A square root function is a type of function denoted by the mathematical symbol \( \sqrt{} \). It evaluates to the number that, when multiplied by itself, returns the input number. In the equation \(y = \sqrt{x+2}\), you solve for \(y\) by finding the square root of the expression inside the square root symbol.

• The function inside the square root first adds 2 to your input value \(x\), which guides the overall shape and position of the curve.
• Once you perform this addition, you compute the square root of the result, giving you the corresponding \(y\) value.

Understanding square root functions allows you to determine the potential outputs for a variety of inputs as they will result in positive numbers since the square root of a negative is not defined in the real number system.

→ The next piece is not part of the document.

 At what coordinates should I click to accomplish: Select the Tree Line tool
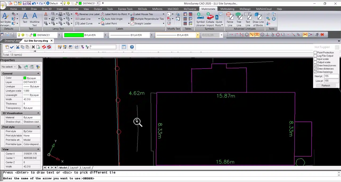(x=239, y=19)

Rounding numbers involves adjusting them to a specific degree of precision, which makes them easier to work with while maintaining accuracy. In this exercise, your task is to round each \(y\) value to the nearest tenth after calculating the square root.

• If the digit in the hundredths place (the second digit after the decimal) is 5 or greater, round up the tenths place by one.
• If it's less than 5, keep the tenths digit the same.

For instance, after calculating \(y = \sqrt{2} \approx 1.414\), you would round to 1.4. Rounding is an important skill, helping simplify results without significantly affecting the precision required for practical decision-making.